The Audited SQL Servers Summary tab (Management Console) displays the status of audit activity across your SQL Server environment. Use the statistics and graphs on this tab to quickly and easily identify issues so you can continue to ensure the correct level of compliance.
Understanding System Status
The System Status pane displays the overall status of your SQL Server environment.
Status
Indicates whether IDERA SQL Compliance Manager encountered any issues while auditing your SQL Server environment.
Clicking the status link opens the more detailed Registered SQL Servers tab under Administration. Use this tab to view the status of audited databases on this instance, validate audit settings, and check the SQL Compliance Manager Agent status.
| Status Type | Possible Causes |
|---|---|
| Alert/Error |
|
| OK | SQL Compliance Manager is performing as expected. |
| Warning |
|
Registered SQL Servers
Displays the number of SQL Server instances that are registered with SQL Compliance Manager.
Audited SQL Servers
Displays the number of instances currently audited. This number does not include instances where auditing is not yet configured or is disabled.
Audited Databases
Displays the number of databases currently audited.

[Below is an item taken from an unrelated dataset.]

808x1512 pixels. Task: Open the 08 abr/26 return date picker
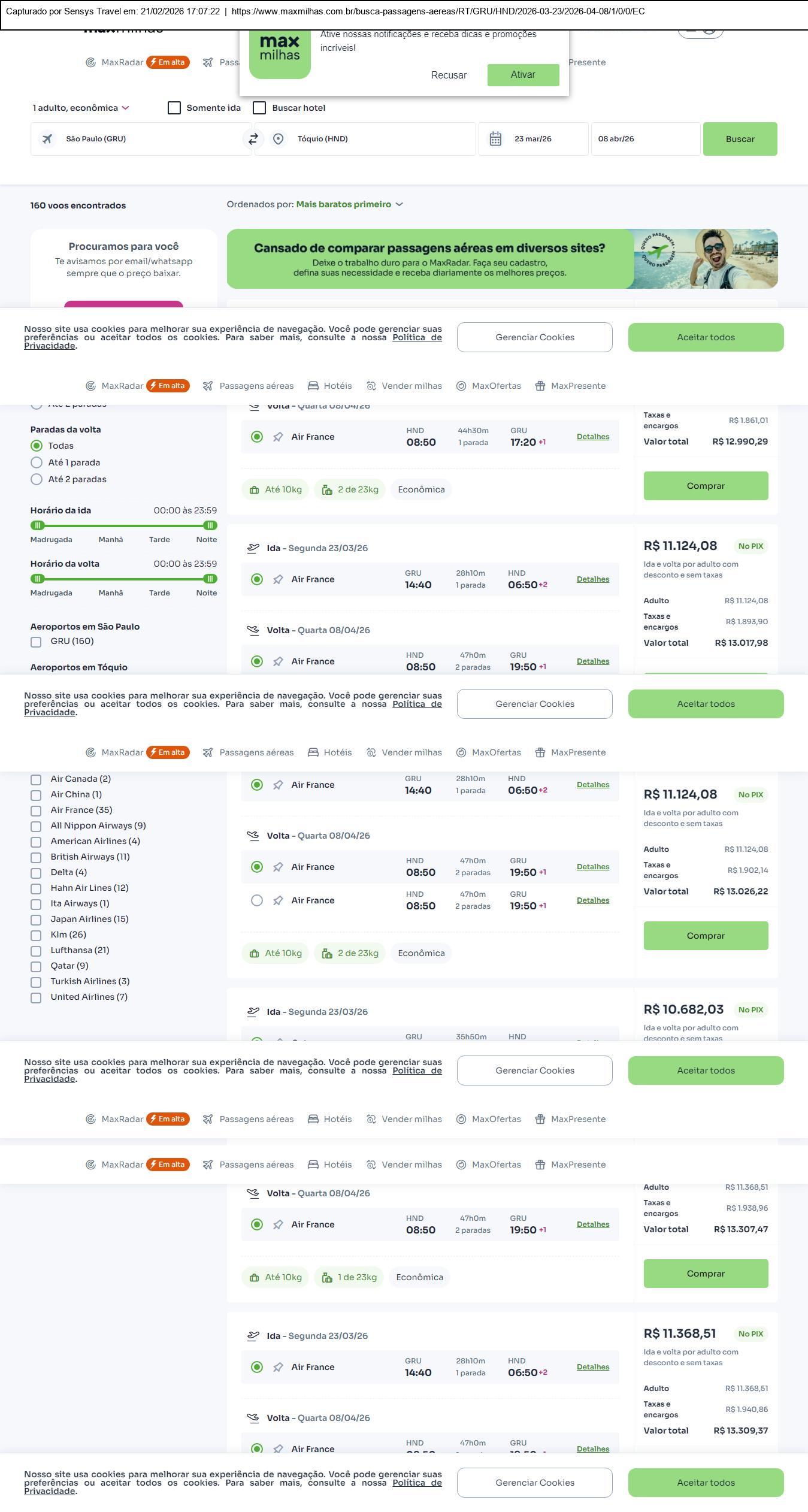(x=645, y=139)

These databases are hosted by SQL Server instances that are registered with SQL Compliance Manager. This number does not include databases where auditing is not yet configured or is disabled.
Processed Events
Displays the number of audit events stored in the Repository event databases for the selected time span. This number does not include previously archived or groomed events.
Understanding the Enterprise Activity Report Card status
Each tab of the Enterprise Activity Report Card provides an auditing status for the corresponding event category. Use this status to help determine whether you are effectively auditing events in your environment.
You can also use auditing thresholds to display critical issues or warnings should a particular activity, such as privileged user events, be higher than expected. These thresholds can notify you about issues related to increased activity levels, such as a security breach, that may be occurring on this instance. Use thresholds to supplement the alert rules you have configured for your environment.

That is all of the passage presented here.